== SUPPLIED DATA ==

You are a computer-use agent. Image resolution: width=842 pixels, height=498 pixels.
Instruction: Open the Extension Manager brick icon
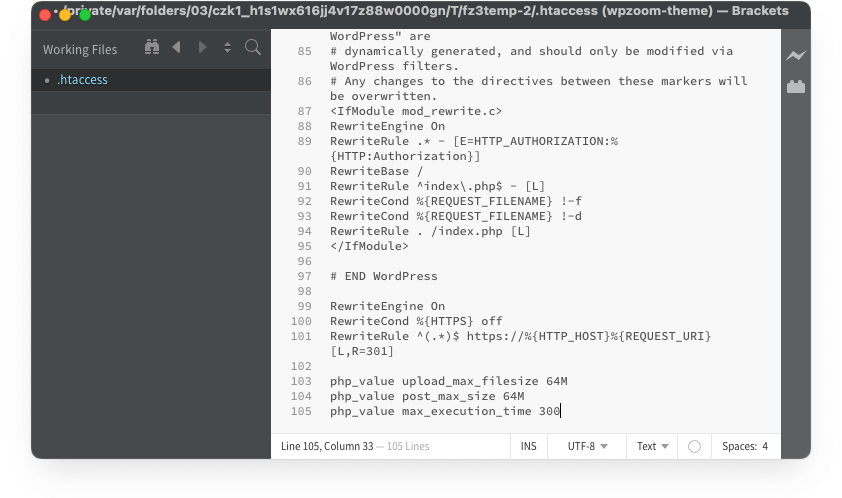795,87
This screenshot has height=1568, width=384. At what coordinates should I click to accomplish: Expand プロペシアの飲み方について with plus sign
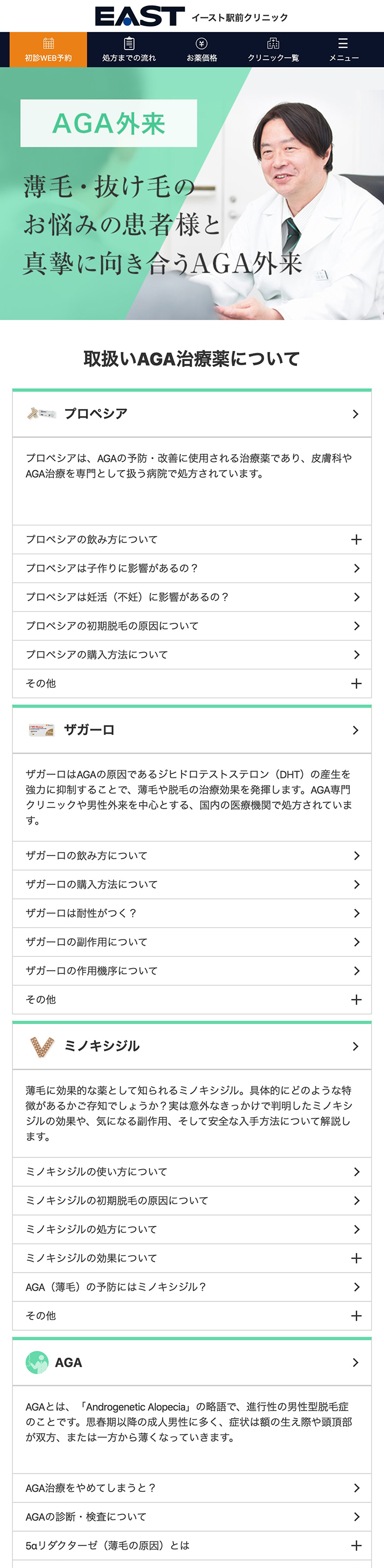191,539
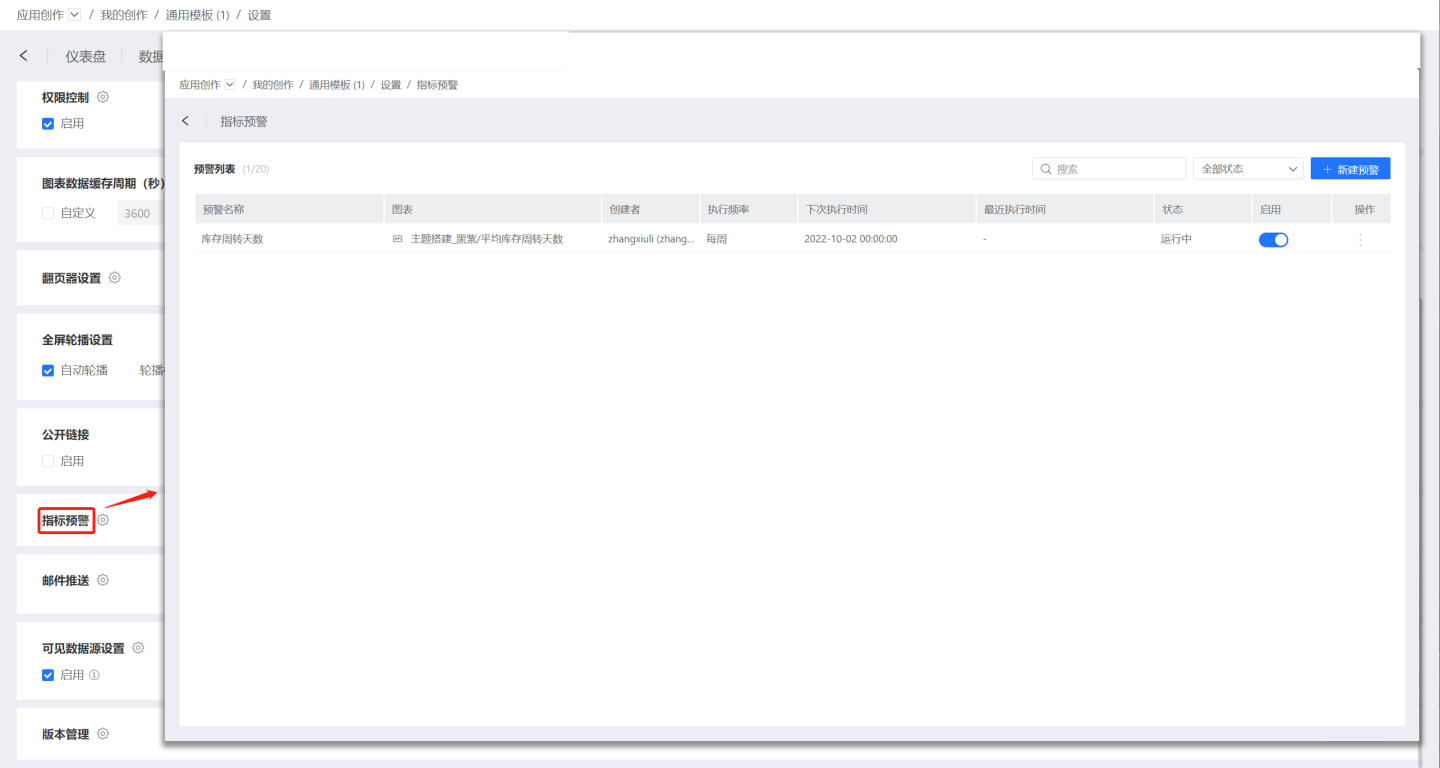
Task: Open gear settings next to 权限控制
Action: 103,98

===
== SUPPLIED DATA ==

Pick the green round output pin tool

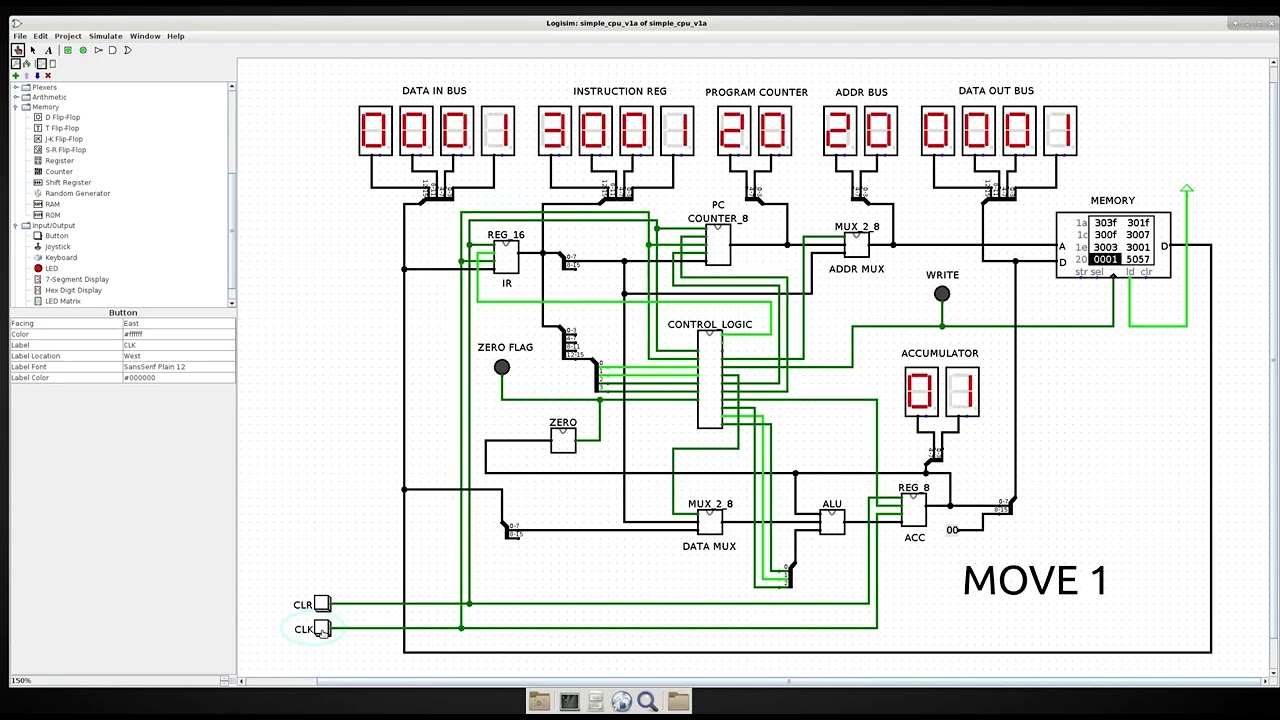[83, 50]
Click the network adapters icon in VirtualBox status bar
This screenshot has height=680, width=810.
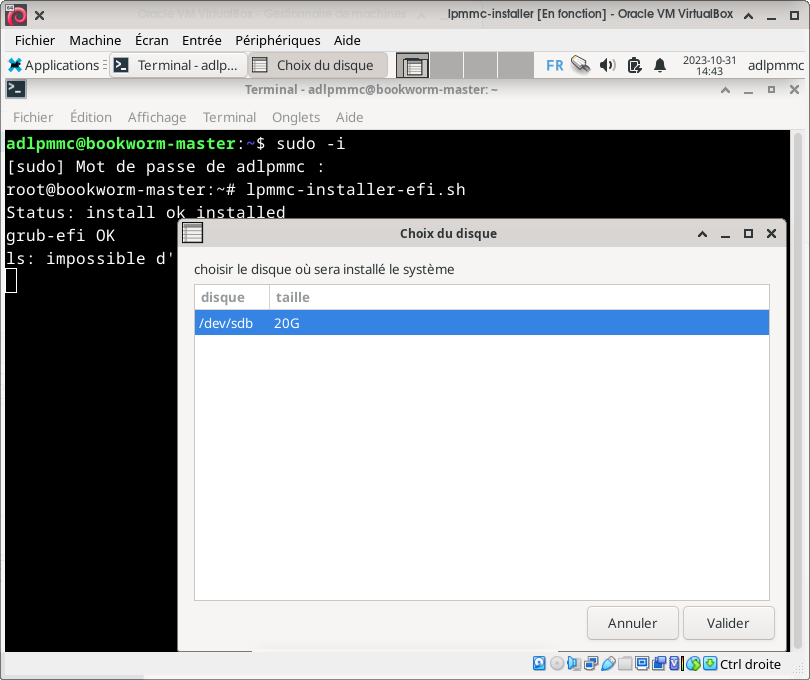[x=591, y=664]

===
== SUPPLIED DATA ==

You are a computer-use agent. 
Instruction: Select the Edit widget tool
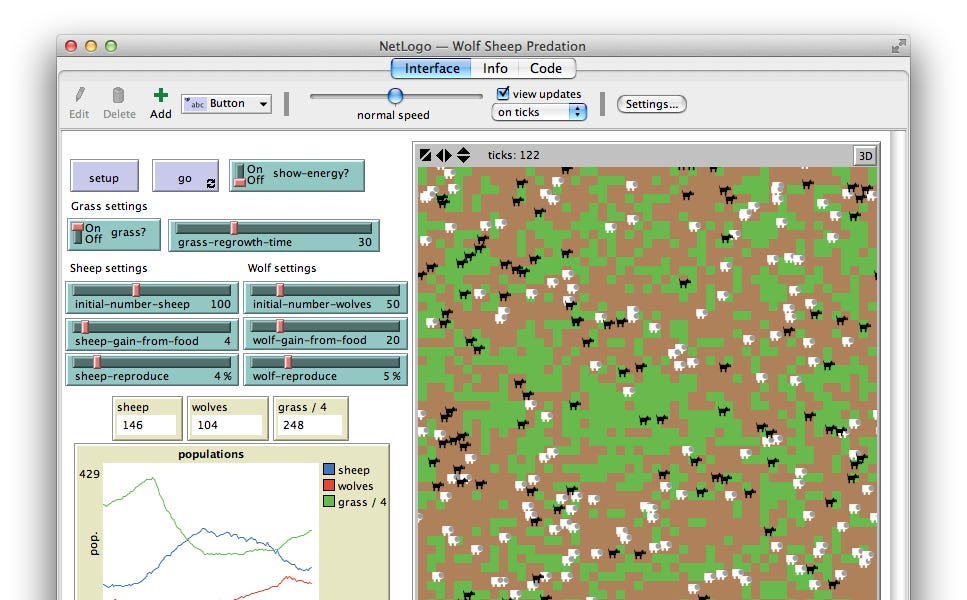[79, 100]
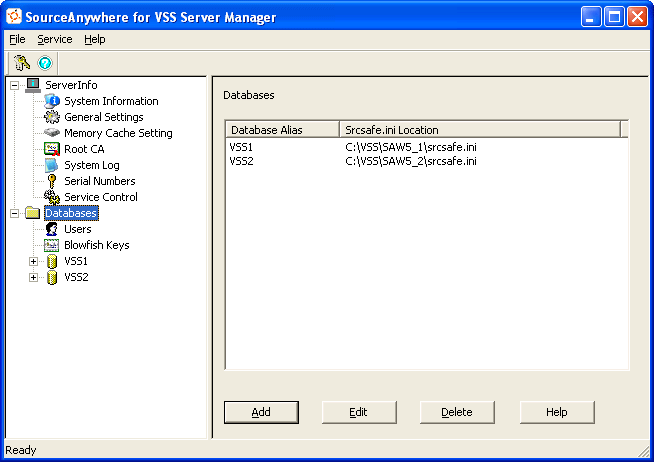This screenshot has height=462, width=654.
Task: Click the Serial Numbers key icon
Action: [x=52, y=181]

===

- [EXERCISE]: A single number is needed: the count of lines in the records that contain "agent".

- [RESULT OF THIS EXERCISE]: 2